The AI chatbot ChatGPT was found to improvise and make errors similar to those of a student when faced with an ancient mathematical problem, according to a new study by education researchers. The experiment involved presenting ChatGPT-4 with the “doubling the square” problem, first described by Plato around 385 BCE. This challenge has long fueled debate about whether knowledge is innate or developed through experience.
Researchers Dr Nadav Marco, a visiting scholar at the University of Cambridge, and Professor Andreas Stylianides from Cambridge’s Faculty of Education, set out to see if ChatGPT would solve Plato’s problem using stored knowledge or develop solutions in real time. Marco is also affiliated with Hebrew University and David Yellin College of Education in Jerusalem.
Plato’s original lesson features Socrates guiding an uneducated boy toward understanding that doubling a square’s area requires constructing a new square whose sides match the diagonal of the original. In their study, Marco and Stylianides mimicked Socratic questioning before introducing deliberate mistakes and variations on the problem.
Although ChatGPT is trained on large amounts of text data and not diagrams—making it less adept at geometric reasoning—the researchers expected it to reproduce Socrates’ classic solution due to the prominence of Plato’s work. Instead, ChatGPT initially took an algebraic approach unfamiliar to Ancient Greek mathematics. It resisted attempts to follow the mistaken logic typical for learners in Plato’s account and persisted with algebra even after being told its answer was only approximate. Only after direct prompting did it provide a geometrical solution.
“Instead, it seemed to take its own approach,” said Stylianides. “If it had only been recalling from memory, it would almost certainly have referenced the classical solution of building a new square on the original square’s diagonal straight away.”

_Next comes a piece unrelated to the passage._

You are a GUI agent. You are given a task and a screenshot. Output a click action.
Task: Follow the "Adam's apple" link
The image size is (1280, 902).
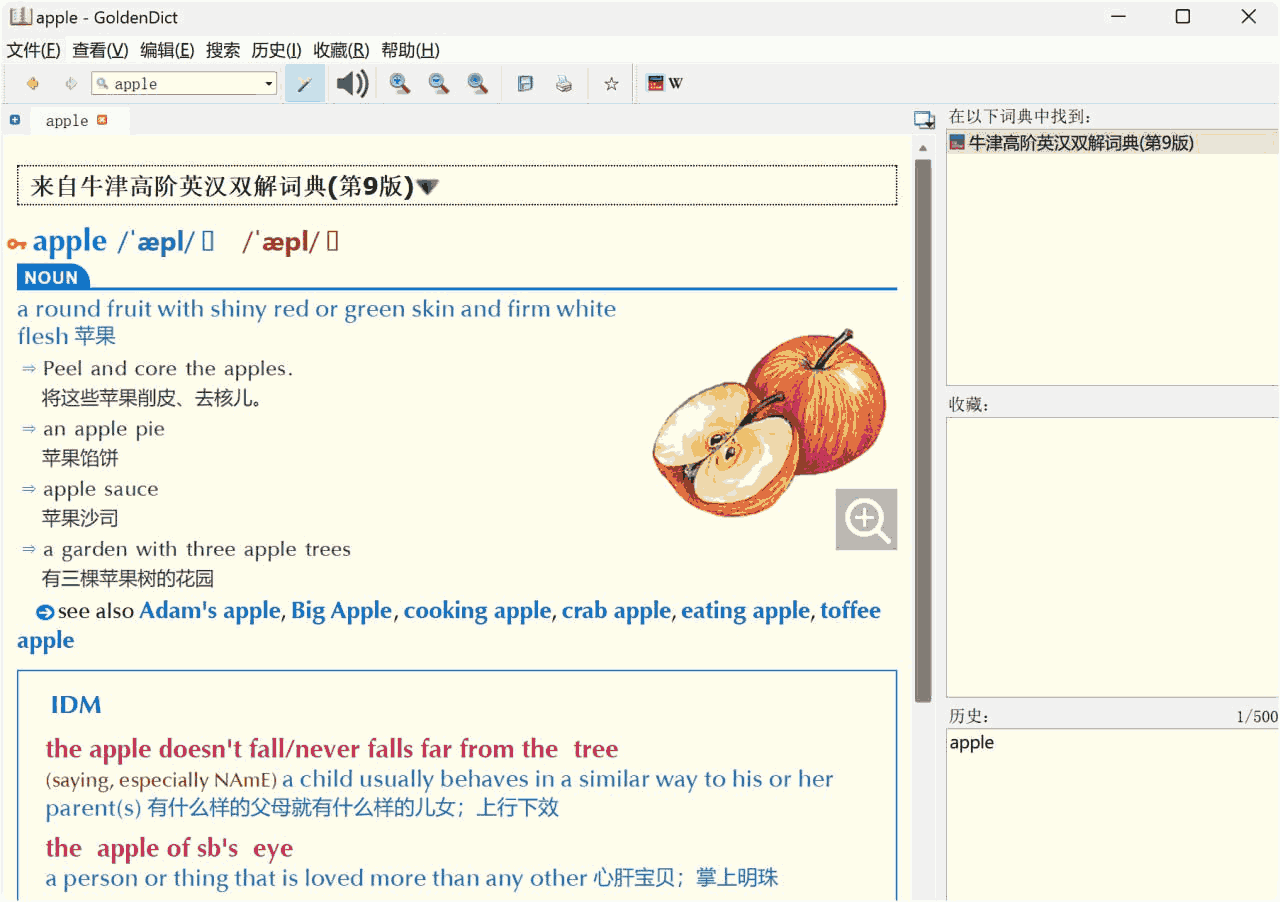click(x=210, y=611)
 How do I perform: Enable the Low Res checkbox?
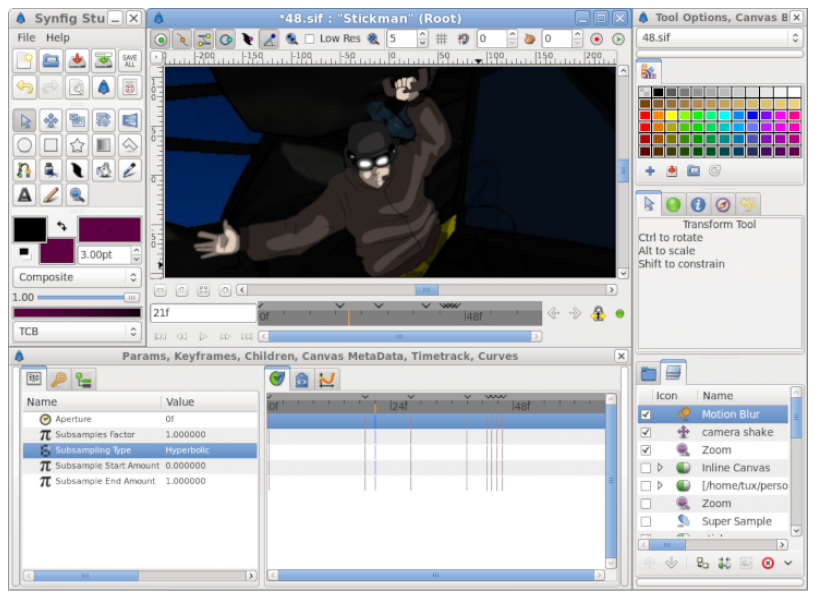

When given further variants—such as doubling a rectangle while keeping proportions—ChatGPT again relied on algebra and incorrectly claimed there was no geometric solution involving diagonals for rectangles, despite alternatives existing. Marco noted that this mistake likely resulted from improvisation rather than retrieval from its training data.
Marco described ChatGPT's behavior as "learner-like," saying: “When we face a new problem, our instinct is often to try things out based on our past experience,” he said. “In our experiment, ChatGPT seemed to do something similar. Like a learner or scholar, it appeared to come up with its own hypotheses and solutions.”
Further tests included asking ChatGPT how to double the area of a triangle; again it defaulted to algebra before eventually producing an accurate geometric answer after additional guidance.
The authors caution against over-interpreting these findings since they could not directly observe how ChatGPT processes information internally. However, they note that users’ digital interactions suggest both retrieval of learned material and adaptive reasoning are present.
They compare this process with the educational concept known as the “zone of proximal development” (ZPD), which refers to what learners can achieve independently versus what they can accomplish with support.
Stylianides emphasized: “Unlike proofs found in reputable textbooks, students cannot assume that Chat GPT’s proofs are valid. Understanding and evaluating AI-generated proofs are emerging as key skills that need to be embedded in the mathematics curriculum.”
Marco added: “These are core skills we want students to master, but it means using prompts like, ‘I want us to explore this problem together,’ not, ‘Tell me the answer.’”
The research appears in the International Journal of Mathematical Education in Science and Technology.